Praful Saklani Profile

Prior to serving as CEO of Pramata, Mr. Saklani held the following positions:

  • General Manager, Water Health International
  • Head of Operations, Datalex PLC
  • Co-founder/Head of Products and Operations, Yatra Corporation

Mr. Saklani holds patents in AI technology, practices meditation daily, and is a trained meditation instructor.

Mr. Saklani graduated with High Honors from Swarthmore College.

 

Key Issues

  • How are the requirements for sales operations and contract management evolving?
  • What areas of the business are ripe for Digital Transformation?
  • Who are the winners and losers in the shift to Agile Monetization?
  • Which emerging vendors are delivering true innovation to the enterprise?
  • What are the hidden benefits of Digital Transformation projects?

 

The Interview

Andrew Dailey: Welcome to MGI Research’s 20 Questions—interviews with leading technology executives, innovators, and investors. Today’s guest is Praful Saklani, CEO of Pramata. Welcome Praful. Pramata is a  privately held company, please give us a sense of the scale of your business?

Praful Saklani: Pramata is a global organization with more than 300 employees.
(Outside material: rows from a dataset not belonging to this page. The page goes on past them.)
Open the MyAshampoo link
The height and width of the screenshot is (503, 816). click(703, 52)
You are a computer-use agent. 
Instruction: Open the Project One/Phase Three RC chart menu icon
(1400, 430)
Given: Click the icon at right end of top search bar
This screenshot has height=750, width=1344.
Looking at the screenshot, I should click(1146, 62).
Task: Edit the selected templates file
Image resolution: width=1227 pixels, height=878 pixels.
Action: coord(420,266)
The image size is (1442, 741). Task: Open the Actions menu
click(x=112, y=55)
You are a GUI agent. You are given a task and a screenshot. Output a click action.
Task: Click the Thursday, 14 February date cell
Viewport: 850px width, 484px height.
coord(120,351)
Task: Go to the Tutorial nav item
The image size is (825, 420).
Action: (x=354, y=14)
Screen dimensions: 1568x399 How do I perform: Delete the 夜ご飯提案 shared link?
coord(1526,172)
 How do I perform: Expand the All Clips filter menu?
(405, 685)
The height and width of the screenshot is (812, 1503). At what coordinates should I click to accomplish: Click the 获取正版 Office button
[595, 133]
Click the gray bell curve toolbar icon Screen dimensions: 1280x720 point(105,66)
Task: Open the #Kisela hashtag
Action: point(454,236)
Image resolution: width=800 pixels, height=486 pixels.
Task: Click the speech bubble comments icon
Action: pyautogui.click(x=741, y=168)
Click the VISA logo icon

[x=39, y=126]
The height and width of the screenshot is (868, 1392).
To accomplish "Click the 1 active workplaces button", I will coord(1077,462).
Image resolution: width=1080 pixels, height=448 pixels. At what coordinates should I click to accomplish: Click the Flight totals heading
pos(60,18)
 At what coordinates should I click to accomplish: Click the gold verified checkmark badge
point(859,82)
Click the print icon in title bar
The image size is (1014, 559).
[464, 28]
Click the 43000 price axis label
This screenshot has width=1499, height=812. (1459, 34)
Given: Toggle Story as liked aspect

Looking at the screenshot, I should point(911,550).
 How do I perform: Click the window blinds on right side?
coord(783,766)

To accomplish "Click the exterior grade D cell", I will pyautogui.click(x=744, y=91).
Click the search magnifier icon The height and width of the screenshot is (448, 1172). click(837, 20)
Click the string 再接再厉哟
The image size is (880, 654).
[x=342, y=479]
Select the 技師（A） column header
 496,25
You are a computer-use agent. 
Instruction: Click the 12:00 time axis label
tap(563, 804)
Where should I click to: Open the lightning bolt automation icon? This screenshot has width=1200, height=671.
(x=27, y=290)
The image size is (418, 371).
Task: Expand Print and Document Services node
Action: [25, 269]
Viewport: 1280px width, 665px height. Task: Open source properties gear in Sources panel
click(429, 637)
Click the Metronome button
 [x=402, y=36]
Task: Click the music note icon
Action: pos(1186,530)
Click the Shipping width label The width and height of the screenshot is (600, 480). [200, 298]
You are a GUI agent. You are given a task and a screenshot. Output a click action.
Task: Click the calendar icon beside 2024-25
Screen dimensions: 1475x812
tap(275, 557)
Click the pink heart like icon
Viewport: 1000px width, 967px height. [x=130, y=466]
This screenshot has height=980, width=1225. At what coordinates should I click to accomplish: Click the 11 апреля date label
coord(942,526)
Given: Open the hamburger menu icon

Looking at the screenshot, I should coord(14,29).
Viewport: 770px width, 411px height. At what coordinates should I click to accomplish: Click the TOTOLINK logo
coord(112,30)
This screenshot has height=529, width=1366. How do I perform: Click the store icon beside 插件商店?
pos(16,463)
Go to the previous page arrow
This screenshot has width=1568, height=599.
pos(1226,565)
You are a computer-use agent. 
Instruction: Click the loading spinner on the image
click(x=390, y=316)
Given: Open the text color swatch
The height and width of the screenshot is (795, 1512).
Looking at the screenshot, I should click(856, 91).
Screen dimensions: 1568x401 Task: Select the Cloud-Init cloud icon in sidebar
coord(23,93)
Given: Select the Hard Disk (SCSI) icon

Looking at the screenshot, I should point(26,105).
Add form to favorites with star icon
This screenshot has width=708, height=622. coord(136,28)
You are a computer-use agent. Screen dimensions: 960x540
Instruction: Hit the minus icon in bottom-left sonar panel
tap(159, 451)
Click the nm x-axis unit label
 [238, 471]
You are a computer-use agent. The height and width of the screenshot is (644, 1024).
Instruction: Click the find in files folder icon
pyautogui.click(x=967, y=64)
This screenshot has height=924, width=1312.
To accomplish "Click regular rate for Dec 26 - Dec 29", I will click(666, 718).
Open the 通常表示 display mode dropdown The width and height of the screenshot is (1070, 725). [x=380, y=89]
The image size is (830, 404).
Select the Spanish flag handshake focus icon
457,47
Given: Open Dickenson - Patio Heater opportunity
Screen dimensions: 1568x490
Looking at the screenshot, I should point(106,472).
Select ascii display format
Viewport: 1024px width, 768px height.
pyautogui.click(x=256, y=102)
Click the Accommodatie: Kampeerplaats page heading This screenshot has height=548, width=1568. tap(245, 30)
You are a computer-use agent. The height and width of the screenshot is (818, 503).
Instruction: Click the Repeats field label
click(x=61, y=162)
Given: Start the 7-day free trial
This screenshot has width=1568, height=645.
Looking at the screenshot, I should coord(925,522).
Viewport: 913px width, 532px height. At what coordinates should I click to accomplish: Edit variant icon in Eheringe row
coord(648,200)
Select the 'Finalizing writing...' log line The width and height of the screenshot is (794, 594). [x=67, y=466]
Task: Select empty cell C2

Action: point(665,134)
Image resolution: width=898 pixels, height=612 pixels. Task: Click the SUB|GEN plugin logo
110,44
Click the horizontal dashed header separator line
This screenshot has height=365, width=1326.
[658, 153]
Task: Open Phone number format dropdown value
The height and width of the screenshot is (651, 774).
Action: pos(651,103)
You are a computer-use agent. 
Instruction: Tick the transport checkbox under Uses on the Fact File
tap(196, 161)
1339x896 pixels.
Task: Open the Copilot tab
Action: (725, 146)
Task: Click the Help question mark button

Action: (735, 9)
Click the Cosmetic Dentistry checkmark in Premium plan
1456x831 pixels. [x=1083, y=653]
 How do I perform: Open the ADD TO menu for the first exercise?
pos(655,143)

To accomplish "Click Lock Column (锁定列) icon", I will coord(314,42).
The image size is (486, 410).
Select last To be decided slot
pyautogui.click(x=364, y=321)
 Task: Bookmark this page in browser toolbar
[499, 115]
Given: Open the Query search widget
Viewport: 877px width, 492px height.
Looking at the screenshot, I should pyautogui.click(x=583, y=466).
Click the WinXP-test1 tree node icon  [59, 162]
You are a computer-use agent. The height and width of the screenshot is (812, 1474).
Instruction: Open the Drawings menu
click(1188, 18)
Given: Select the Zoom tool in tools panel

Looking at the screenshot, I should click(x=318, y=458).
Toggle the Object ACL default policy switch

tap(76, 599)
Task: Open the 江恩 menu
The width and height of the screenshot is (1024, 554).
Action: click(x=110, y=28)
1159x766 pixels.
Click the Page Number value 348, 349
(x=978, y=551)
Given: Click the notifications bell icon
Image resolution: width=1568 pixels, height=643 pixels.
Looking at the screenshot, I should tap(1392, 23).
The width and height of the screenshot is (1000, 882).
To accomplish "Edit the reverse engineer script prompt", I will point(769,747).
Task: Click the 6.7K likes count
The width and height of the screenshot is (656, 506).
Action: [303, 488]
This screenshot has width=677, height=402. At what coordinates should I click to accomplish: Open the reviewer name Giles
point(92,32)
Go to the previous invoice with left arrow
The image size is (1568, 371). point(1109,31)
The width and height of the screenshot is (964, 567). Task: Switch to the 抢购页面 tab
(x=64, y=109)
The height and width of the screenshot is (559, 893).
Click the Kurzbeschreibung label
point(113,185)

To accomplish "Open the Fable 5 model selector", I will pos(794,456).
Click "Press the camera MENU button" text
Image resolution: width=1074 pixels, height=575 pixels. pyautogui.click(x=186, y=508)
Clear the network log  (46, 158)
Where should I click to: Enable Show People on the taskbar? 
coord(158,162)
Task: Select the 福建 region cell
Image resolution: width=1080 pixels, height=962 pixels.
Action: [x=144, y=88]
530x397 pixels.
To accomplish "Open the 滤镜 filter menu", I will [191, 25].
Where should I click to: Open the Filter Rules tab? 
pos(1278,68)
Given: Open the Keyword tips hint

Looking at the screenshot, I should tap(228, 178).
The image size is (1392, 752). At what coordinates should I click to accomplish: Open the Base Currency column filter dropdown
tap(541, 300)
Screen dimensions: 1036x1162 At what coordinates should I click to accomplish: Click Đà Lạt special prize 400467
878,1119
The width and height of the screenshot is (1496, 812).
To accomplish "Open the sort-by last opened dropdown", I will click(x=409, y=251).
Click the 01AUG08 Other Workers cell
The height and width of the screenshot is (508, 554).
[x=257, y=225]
We work with upper mid-market and large enterprises, including well-known brands like Century-Link, Hewlett Packard Enterprise (HPE), NCR, Comcast Business, and many others. The company has been around for a decade helping companies to operationalize their commercial relationships. Historically we’ve been cash flow positive. With the help of some growth equity investor partners, we’ve dramatically accelerated our growth.

Andrew Dailey: What is the founding story of Pramata?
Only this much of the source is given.